▶ _TASK TO COMPLETE_
Repeat the data word for word, starting with the line containing "Describe the element at coordinates (1353, 767)" and going on through the end of the data.

▶ _DATA SUPPLIED_
* Start *

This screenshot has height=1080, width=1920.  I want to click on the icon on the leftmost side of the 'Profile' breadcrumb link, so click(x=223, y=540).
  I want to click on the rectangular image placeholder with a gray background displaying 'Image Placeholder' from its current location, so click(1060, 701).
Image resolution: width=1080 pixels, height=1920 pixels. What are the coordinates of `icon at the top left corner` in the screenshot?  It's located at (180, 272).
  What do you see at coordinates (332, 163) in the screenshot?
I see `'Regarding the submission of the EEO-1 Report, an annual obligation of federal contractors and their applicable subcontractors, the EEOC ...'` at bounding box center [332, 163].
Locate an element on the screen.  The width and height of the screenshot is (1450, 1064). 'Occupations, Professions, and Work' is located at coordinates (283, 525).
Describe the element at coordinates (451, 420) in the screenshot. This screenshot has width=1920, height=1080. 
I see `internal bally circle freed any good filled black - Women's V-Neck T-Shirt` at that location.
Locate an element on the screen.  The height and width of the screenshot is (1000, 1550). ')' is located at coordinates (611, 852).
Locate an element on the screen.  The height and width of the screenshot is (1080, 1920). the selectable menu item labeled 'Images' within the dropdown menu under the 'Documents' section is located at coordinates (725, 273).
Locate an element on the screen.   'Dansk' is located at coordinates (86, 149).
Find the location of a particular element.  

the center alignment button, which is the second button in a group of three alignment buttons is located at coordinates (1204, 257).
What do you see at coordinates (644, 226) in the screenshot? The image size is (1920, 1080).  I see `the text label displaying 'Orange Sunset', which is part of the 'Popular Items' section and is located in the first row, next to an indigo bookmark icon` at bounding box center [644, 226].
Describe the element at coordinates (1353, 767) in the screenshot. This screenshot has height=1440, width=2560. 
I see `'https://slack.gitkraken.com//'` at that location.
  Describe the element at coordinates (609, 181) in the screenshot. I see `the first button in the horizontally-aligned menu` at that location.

* End *

▶ _SOLUTION_
Describe the element at coordinates (1353, 767) in the screenshot. This screenshot has height=1440, width=2560. 
I see `'https://slack.gitkraken.com//'` at that location.
  Describe the element at coordinates (609, 181) in the screenshot. I see `the first button in the horizontally-aligned menu` at that location.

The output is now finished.